China Activity Data to Disappoint
We estimate the decline in aggregate demand has accelerated in the last two weeks, driven by declines in car sales and fixed assets investment. Exports are a bright spot. We forecast a negative January-February YoY retail sales growth rate (vs consensus +5.5%), mainly due to a decline in car sales, fuel prices, and mobility in Tier 1 cities. IP and FAI are likely to slow sequentially as well.
Weak economic data may increase urgency for the government to take additional actions to support consumer demand.

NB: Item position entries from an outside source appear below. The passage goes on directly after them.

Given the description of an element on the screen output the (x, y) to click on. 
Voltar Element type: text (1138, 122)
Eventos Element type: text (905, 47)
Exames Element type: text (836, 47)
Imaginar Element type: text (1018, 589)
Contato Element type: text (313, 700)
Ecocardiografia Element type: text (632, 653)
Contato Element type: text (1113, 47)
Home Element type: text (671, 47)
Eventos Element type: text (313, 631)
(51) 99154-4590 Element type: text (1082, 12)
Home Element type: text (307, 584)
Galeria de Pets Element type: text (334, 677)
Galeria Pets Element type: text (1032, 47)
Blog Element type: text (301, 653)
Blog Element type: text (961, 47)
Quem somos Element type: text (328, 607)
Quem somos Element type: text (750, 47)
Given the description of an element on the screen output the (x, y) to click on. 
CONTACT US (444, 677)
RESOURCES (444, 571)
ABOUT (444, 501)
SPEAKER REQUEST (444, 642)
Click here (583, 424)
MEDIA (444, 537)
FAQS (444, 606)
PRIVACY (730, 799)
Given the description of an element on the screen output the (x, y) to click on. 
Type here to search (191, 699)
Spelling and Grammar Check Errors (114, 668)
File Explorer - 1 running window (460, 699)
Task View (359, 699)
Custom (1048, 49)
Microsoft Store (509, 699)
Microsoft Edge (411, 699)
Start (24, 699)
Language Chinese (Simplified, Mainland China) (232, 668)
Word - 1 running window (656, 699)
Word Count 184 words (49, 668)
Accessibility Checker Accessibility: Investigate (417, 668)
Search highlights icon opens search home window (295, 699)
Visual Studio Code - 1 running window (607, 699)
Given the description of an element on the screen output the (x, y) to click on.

CBC (Taiwan) to Stay on Hold
We expect CBC to keep rates unchanged at 1.875%, in line with consensus, on 21 March. While the CBC hinted at a shift to an easing bias at its previous meeting, CPI inflation has remained high (January-February +2.4% YoY vs the central bank’s target of 0-2%). Electricity price hikes in April also pose upside risks to CPI. As such, we expect the CBC to return to a neutral tone at this meeting.
Bank Indonesia to Stay on Hold
We expect BI to keep its policy rate unchanged at 6% on 20 March, in line with consensus. Inflation picked up to 2.8% YoY in February though remains within BI’s target range of 1.5%-3.5%. IDR has also remained stable. Given uncertainty over the Fed’s path, and reaccelerating inflation, we expect BI to keep a wait and see approach and leave the policy rate unchanged.
CNB to Remain Cautious
A 4.9pp drop in YoY inflation since the last policy meeting will not mean accelerated rate cuts from the CNB. Although headline inflation is back at target, core remains elevated, as does services inflation, FX weakness is doing some of the work to loosen monetary conditions, and the CNB see neutral rates as higher than before the pandemic. The cautious stance is likely to continue with another 50bps cut, taking the policy rate to 5.75%.
South African Inflation, Inflation Expectations Key Ahead of SARB Meeting
Higher fuel prices, still-elevated food prices and the annual survey on medical health insurance all leave upside risks for February CPI on Wednesday. And despite a more favourable base effect than last month, YoY CPI is expected to rise again, heading towards the top end of the SARB’s 3-6% target.
Tuesday’s quarterly BER inflation expectations survey will also be closely watched by the SARB. Expectations rose in Q4, reversing the improvement in Q3, and any further worsening alongside accelerating inflation will mean the SARB’s very hawkish rhetoric is here to stay for a while.
BCB (Brazil) to Cut 50bps, May Drop Guidance on Pace
We expect BCB to cut rates by 50bps to 10.75% on 20 March, in line with the earlier guidance from the central bank and widely expected by the market. The committee has been guiding towards 50bps of cuts in future meetings. However, this time there is a risk that they will drop this guidance or keep it only for the next meeting and not thereafter. The market may see this as hawkish. Our expectation is 50, 50, and 25bps in the next three meetings (including next week’s).
Banxico to Cut 25bps, Starting Its Easing Cycle
We expect Banxico to cut rates by 25bps to 11% on 21 March. The market is split on this with a minority expecting an unchanged decision. We think the cut will be a close call, likely with split voting.
The central bank will guide towards data dependence and stress a gradual and calibrated path. We expect Banxico to stick to 25bps decrements over the next few policy meetings.